Au cœur de la formation des prix
Vers neuf heures, on bouge les tables. « On va faire la cotation », lance le directeur du marché en rameutant ses troupes. Autour du directeur, quelques gros acheteurs, des plus petits aussi, un éleveur, FranceAgriMer, des journalistes… À partir des prix de la semaine dernière, les invités donnent la tendance. Impossible de savoir à quels prix se sont échangés le millier de bovins sous la halle ce jour-là. « Chacun fait son marché dans son enclos », indique Laurent Chupin. L’administration du foirail n’intervient pas dans les transactions entre marchands. Mais les agents ont des yeux partout. Cette semaine-là, les gros bovins seront reconduits. La plupart des broutards également, après discussions. « Je suis désolé, mais il y en a un qui a vendu un lot à 2 060 €. Il faut reconduire les Blonds », entendait-on dans le fond de la salle. « Attention à ne pas anticiper les baisses », alerte un marchand autour de la table. « Il ne faut pas jouer à mettre la baisse une semaine à l’avance, et la hausse la semaine suivante ! »

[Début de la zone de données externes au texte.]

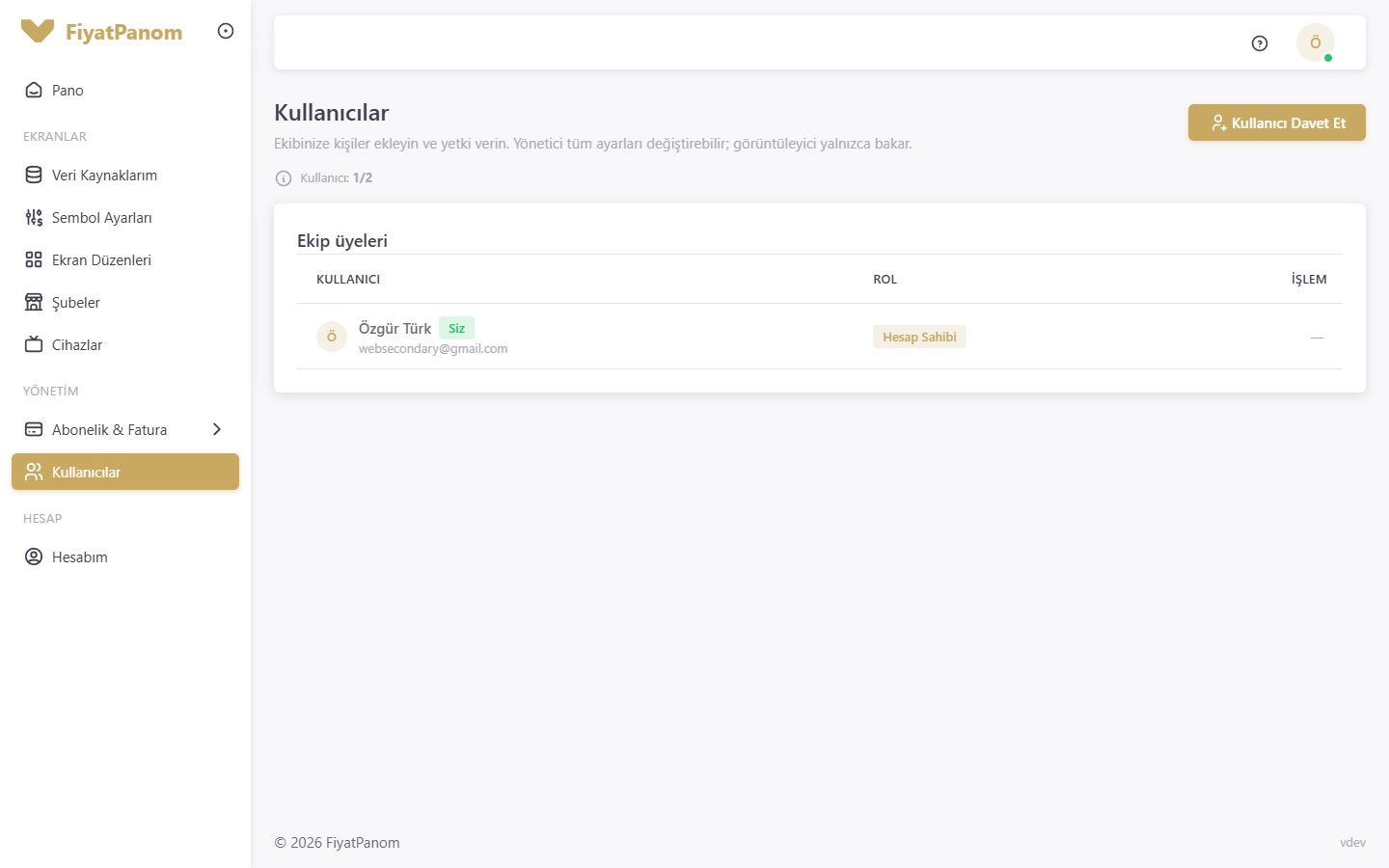Image resolution: width=1389 pixels, height=868 pixels.
Task: Open Ekran Düzenleri grid icon
Action: pos(34,259)
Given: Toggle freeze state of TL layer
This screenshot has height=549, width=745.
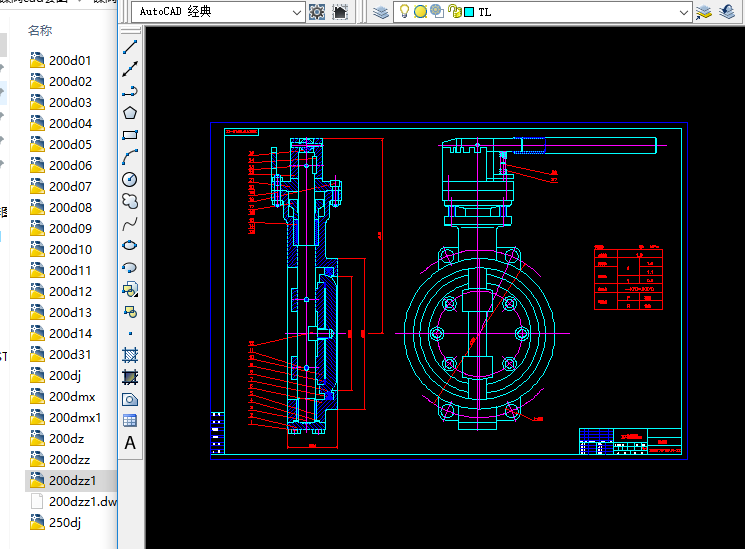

Cette réunion improvisée au fond du café du foirail n’a l’air de rien, mais les enjeux sont gros. « Il y a des gars autour de la table pour qui un centime d’euro du kilo, ça représente un million en fin d’année », détaille Jean-Marc Texier. « Tous les partis n’ont pas forcément les mêmes intérêts. L’objectif est de fournir une cotation qui soit le reflet le plus fidèle de ce qui s’est déroulé sur le marché. »
À la sortie, la halle a déjà retrouvé une partie de son calme. La plupart des animaux sont remontés dans les bétaillères et les camions reprennent leur ballet en sens inverse. Jusqu’au mercredi suivant, où Châteaubriant reprendra une nouvelle fois la température du commerce bovin français.